[Pixel coordinate grounding data]
- Opening Delimiter -

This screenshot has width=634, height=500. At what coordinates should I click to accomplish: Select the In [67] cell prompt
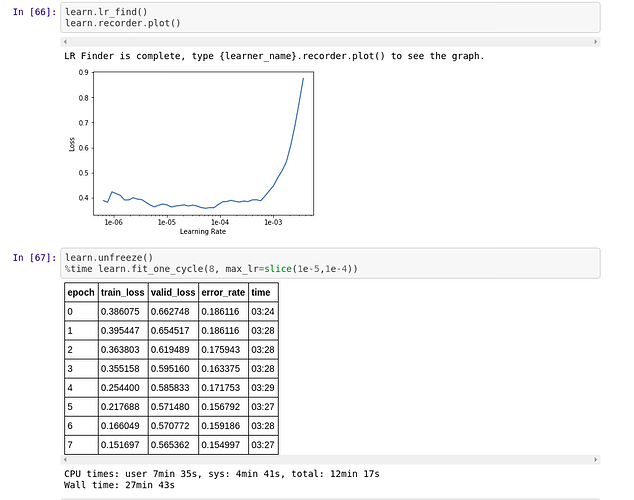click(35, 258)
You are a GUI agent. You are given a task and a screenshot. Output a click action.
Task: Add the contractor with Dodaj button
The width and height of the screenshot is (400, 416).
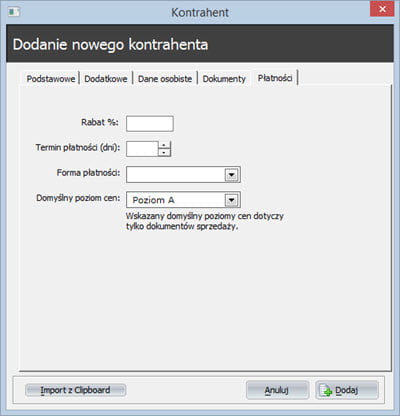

- Closing Delimiter -

=== Exercise brief ===
All records above are to be printed exactly, minus the pictures they contain.

=== Answer box ===
This screenshot has width=634, height=500. At what coordinates should I click to accomplish: Select the In [67] cell prompt
click(35, 258)
You are a GUI agent. You are given a task and a screenshot. Output a click action.
Task: Add the contractor with Dodaj button
The width and height of the screenshot is (400, 416).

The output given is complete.